Family Denounces Fargo Man At Charlottesville Rally As 'Crazy Nazi'

MINNEAPOLIS (WCCO) -- Peter Tefft calls himself a pro-white activist who went to Charlottesville to demonstrate against the removal of a Robert E. Lee statue.

He calls it upholding free speech, but his own family doesn't see it that way.

"I don't really want to speak too much about my family and their harassment," said Tefft.

Since a Twitter page titled, "Yes, You're Racist," outed Tefft for taking part in the white nationalist rally, his family has received numerous threats. Tefft's father Pearce even publicly disowned him, and wrote to the Fargo Inforum, saying, "His hateful opinions are bringing hateful rhetoric to his siblings, cousins, nieces and nephews as well as his parents. Why must we be guilty by association?"

"I would ask how anybody sees advocating for civil rights as hate speech," said Tefft.

Tefft even posted a picture of himself standing next to the Robert E. Lee statue last weekend.

"As far as the term white supremacist goes, in my view anybody that thinks white people don't need advocacy, they are the white supremacists," said Tefft.

Tefft said that the pro-white groups that came together in Charlottesville were not allowed to peacefully protest.

"Not everyone there agreed on everything. But they did agree that white people deserve civil rights. You had Constitutionalists. You have basic Republicans. You had National Socialists. You had white and Southern Identitarians. We are all being thrown in the same boat by the media. That's why we all need to stand together," said Tefft.

But as far as his family goes, Tefft will stand alone. His father added: "My son is not welcome at our family gatherings any longer.
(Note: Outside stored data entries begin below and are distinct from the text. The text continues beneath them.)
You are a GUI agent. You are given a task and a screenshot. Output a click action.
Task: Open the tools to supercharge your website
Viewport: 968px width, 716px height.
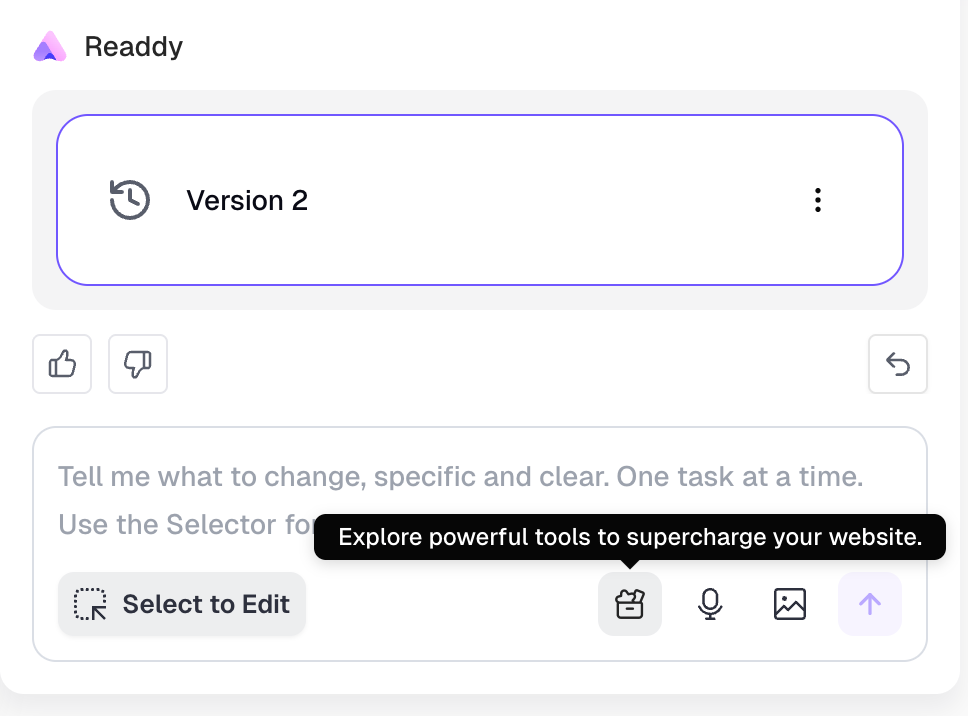tap(630, 604)
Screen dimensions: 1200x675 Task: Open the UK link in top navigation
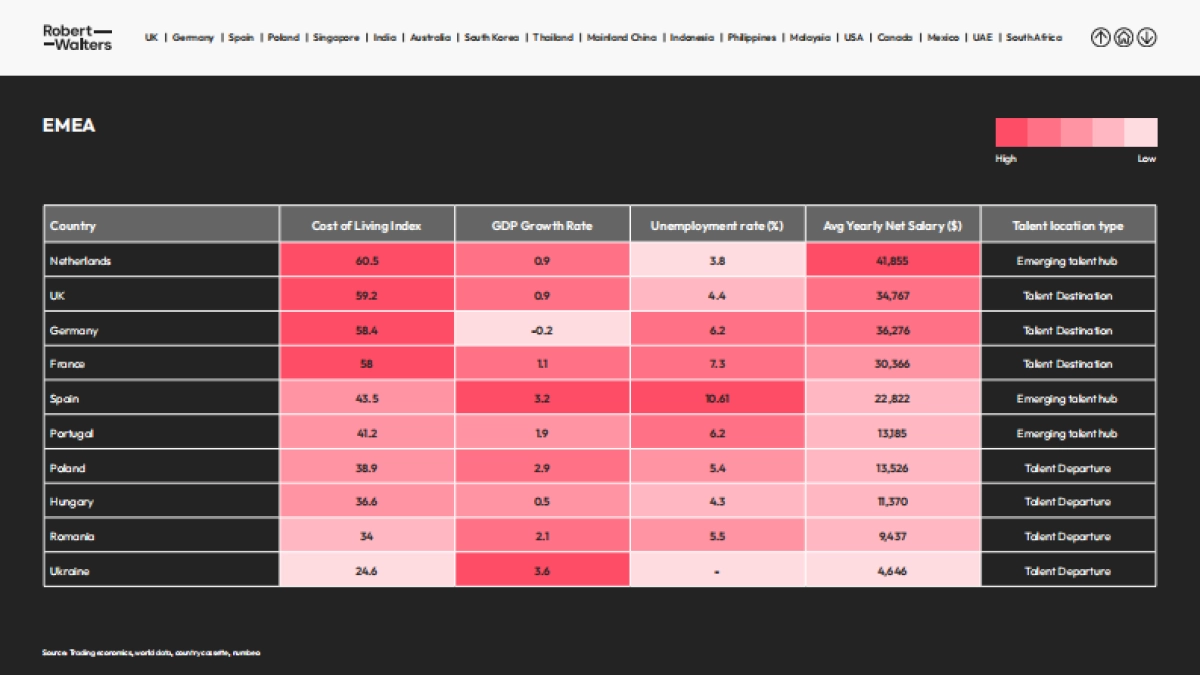[151, 38]
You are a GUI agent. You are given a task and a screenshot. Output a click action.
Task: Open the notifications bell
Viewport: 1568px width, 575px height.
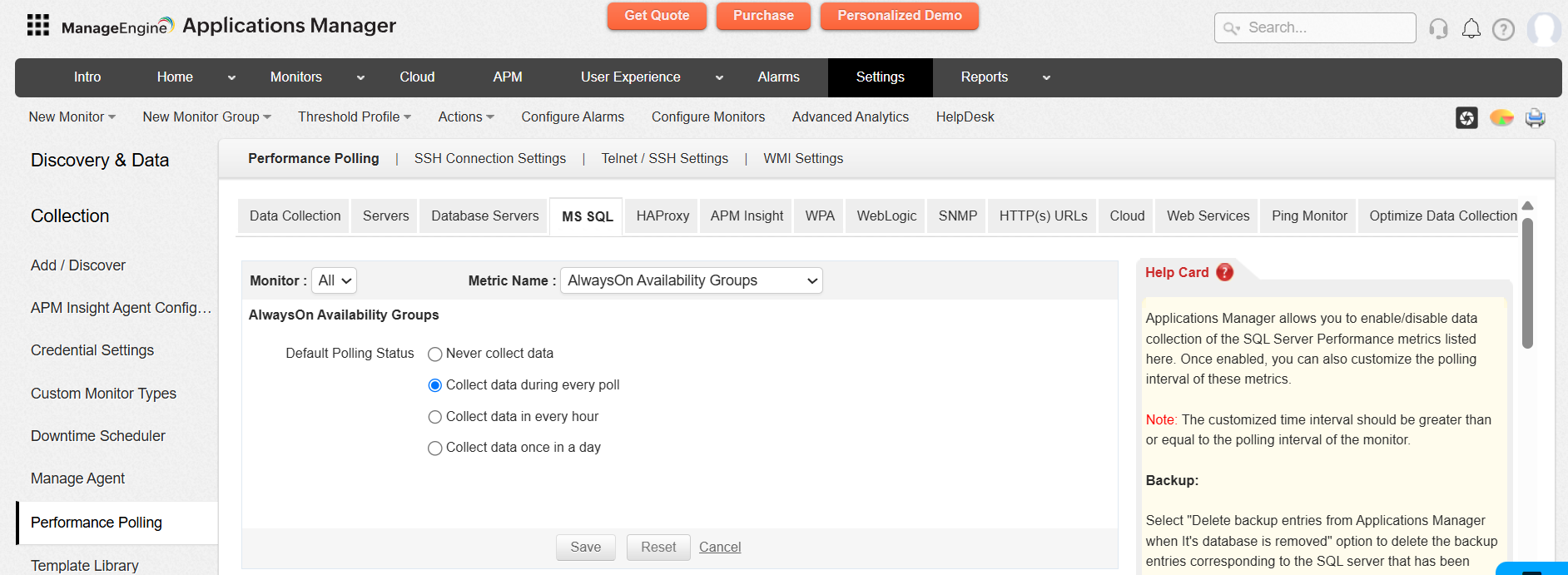(1471, 29)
I pray my prodigal son will renounce his hateful beliefs and return home. We do not, never have, and never will, accept his twisted worldview."

Tefft's father also wrote that his beliefs were not learned at home.

And that his entire family never has and never will accept Peter Tefft's twisted worldview.

In a statement to WDAY, another of Tefft's relatives denounced him as a "crazy Nazi." Jacob Scott told the TV station that Tefft that gone down an "insane internet rabbit hole" and is a source of fear to his family.

"He scares us all," Scott wrote, "we don't feel safe around him, and we don't know how he came to be this way." "He scares us all," Scott wrote, "we don't feel safe around him, and we don't know how he came to be this way."